+++ Data excerpts +++

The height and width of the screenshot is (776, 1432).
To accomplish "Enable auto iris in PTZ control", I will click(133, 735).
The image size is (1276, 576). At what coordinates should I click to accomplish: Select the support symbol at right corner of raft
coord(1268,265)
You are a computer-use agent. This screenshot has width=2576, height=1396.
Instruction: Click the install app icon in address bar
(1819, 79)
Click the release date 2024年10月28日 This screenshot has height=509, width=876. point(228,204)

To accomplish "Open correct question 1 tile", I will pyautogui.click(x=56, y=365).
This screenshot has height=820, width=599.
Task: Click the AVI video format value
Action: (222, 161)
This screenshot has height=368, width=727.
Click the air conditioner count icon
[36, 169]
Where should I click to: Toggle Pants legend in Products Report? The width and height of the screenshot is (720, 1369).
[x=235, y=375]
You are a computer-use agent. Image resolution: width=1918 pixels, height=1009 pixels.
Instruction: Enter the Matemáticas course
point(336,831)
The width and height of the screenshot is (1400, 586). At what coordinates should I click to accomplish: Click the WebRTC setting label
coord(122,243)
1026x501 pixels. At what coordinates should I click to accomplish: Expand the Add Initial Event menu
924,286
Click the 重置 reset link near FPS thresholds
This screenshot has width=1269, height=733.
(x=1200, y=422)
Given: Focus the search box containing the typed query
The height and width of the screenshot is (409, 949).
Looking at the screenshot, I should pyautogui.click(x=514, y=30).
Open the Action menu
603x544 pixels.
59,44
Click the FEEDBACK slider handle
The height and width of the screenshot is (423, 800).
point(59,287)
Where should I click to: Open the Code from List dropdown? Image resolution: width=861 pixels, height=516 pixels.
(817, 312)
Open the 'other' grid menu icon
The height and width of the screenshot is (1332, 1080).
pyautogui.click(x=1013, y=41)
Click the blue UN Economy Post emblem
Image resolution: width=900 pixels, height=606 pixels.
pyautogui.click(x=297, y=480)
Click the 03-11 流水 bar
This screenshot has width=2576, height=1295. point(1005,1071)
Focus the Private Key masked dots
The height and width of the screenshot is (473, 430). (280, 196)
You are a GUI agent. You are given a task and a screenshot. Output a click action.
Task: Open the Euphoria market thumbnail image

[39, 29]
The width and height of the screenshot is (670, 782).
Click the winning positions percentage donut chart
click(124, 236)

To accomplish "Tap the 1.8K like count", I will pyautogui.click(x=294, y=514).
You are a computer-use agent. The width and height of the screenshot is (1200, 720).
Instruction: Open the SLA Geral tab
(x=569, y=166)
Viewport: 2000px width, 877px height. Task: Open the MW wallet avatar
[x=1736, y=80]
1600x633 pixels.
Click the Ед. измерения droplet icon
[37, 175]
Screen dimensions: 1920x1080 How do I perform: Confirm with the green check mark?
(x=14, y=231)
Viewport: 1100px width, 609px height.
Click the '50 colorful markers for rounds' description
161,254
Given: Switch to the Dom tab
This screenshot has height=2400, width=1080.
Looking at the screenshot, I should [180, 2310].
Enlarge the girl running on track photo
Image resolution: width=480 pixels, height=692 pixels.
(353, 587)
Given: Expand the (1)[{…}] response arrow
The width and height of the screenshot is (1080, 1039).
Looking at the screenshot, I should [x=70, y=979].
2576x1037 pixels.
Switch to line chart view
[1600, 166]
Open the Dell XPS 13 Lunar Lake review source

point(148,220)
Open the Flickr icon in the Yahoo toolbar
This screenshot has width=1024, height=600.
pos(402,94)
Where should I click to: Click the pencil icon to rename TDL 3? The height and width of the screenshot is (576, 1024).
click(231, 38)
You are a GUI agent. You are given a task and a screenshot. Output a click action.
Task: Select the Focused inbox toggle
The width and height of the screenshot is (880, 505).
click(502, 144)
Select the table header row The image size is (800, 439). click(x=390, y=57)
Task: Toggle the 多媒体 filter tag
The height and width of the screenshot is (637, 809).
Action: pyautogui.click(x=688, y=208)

+++

## Task instructions
Put every line of the items above into a Markdown table with the columns "Row" and "Line", numbering the rows and skipping blank lines.

## Output for this exercise
| Row | Line |
|---|---|
| 1 | The height and width of the screenshot is (776, 1432). |
| 2 | To accomplish "Enable auto iris in PTZ control", I will click(133, 735). |
| 3 | The image size is (1276, 576). At what coordinates should I click to accomplish: Select the support symbol at right corner of raft |
| 4 | coord(1268,265) |
| 5 | You are a computer-use agent. This screenshot has width=2576, height=1396. |
| 6 | Instruction: Click the install app icon in address bar |
| 7 | (1819, 79) |
| 8 | Click the release date 2024年10月28日 This screenshot has height=509, width=876. point(228,204) |
| 9 | To accomplish "Open correct question 1 tile", I will pyautogui.click(x=56, y=365). |
| 10 | This screenshot has height=820, width=599. |
| 11 | Task: Click the AVI video format value |
| 12 | Action: (222, 161) |
| 13 | This screenshot has height=368, width=727. |
| 14 | Click the air conditioner count icon |
| 15 | [36, 169] |
| 16 | Where should I click to: Toggle Pants legend in Products Report? The width and height of the screenshot is (720, 1369). |
| 17 | [x=235, y=375] |
| 18 | You are a computer-use agent. Image resolution: width=1918 pixels, height=1009 pixels. |
| 19 | Instruction: Enter the Matemáticas course |
| 20 | point(336,831) |
| 21 | The width and height of the screenshot is (1400, 586). At what coordinates should I click to accomplish: Click the WebRTC setting label |
| 22 | coord(122,243) |
| 23 | 1026x501 pixels. At what coordinates should I click to accomplish: Expand the Add Initial Event menu |
| 24 | 924,286 |
| 25 | Click the 重置 reset link near FPS thresholds |
| 26 | This screenshot has width=1269, height=733. |
| 27 | (x=1200, y=422) |
| 28 | Given: Focus the search box containing the typed query |
| 29 | The height and width of the screenshot is (409, 949). |
| 30 | Looking at the screenshot, I should pyautogui.click(x=514, y=30). |
| 31 | Open the Action menu |
| 32 | 603x544 pixels. |
| 33 | 59,44 |
| 34 | Click the FEEDBACK slider handle |
| 35 | The height and width of the screenshot is (423, 800). |
| 36 | point(59,287) |
| 37 | Where should I click to: Open the Code from List dropdown? Image resolution: width=861 pixels, height=516 pixels. |
| 38 | (817, 312) |
| 39 | Open the 'other' grid menu icon |
| 40 | The height and width of the screenshot is (1332, 1080). |
| 41 | pyautogui.click(x=1013, y=41) |
| 42 | Click the blue UN Economy Post emblem |
| 43 | Image resolution: width=900 pixels, height=606 pixels. |
| 44 | pyautogui.click(x=297, y=480) |
| 45 | Click the 03-11 流水 bar |
| 46 | This screenshot has width=2576, height=1295. point(1005,1071) |
| 47 | Focus the Private Key masked dots |
| 48 | The height and width of the screenshot is (473, 430). (280, 196) |
| 49 | You are a GUI agent. You are given a task and a screenshot. Output a click action. |
| 50 | Task: Open the Euphoria market thumbnail image |
| 51 | [39, 29] |
| 52 | The width and height of the screenshot is (670, 782). |
| 53 | Click the winning positions percentage donut chart |
| 54 | click(124, 236) |
| 55 | To accomplish "Tap the 1.8K like count", I will pyautogui.click(x=294, y=514). |
| 56 | You are a computer-use agent. The width and height of the screenshot is (1200, 720). |
| 57 | Instruction: Open the SLA Geral tab |
| 58 | (x=569, y=166) |
| 59 | Viewport: 2000px width, 877px height. Task: Open the MW wallet avatar |
| 60 | [x=1736, y=80] |
| 61 | 1600x633 pixels. |
| 62 | Click the Ед. измерения droplet icon |
| 63 | [37, 175] |
| 64 | Screen dimensions: 1920x1080 How do I perform: Confirm with the green check mark? |
| 65 | (x=14, y=231) |
| 66 | Viewport: 1100px width, 609px height. |
| 67 | Click the '50 colorful markers for rounds' description |
| 68 | 161,254 |
| 69 | Given: Switch to the Dom tab |
| 70 | This screenshot has height=2400, width=1080. |
| 71 | Looking at the screenshot, I should [180, 2310]. |
| 72 | Enlarge the girl running on track photo |
| 73 | Image resolution: width=480 pixels, height=692 pixels. |
| 74 | (353, 587) |
| 75 | Given: Expand the (1)[{…}] response arrow |
| 76 | The width and height of the screenshot is (1080, 1039). |
| 77 | Looking at the screenshot, I should [x=70, y=979]. |
| 78 | 2576x1037 pixels. |
| 79 | Switch to line chart view |
| 80 | [1600, 166] |
| 81 | Open the Dell XPS 13 Lunar Lake review source |
| 82 | point(148,220) |
| 83 | Open the Flickr icon in the Yahoo toolbar |
| 84 | This screenshot has width=1024, height=600. |
| 85 | pos(402,94) |
| 86 | Where should I click to: Click the pencil icon to rename TDL 3? The height and width of the screenshot is (576, 1024). |
| 87 | click(231, 38) |
| 88 | You are a GUI agent. You are given a task and a screenshot. Output a click action. |
| 89 | Task: Select the Focused inbox toggle |
| 90 | The width and height of the screenshot is (880, 505). |
| 91 | click(502, 144) |
| 92 | Select the table header row The image size is (800, 439). click(x=390, y=57) |
| 93 | Task: Toggle the 多媒体 filter tag |
| 94 | The height and width of the screenshot is (637, 809). |
| 95 | Action: pyautogui.click(x=688, y=208) |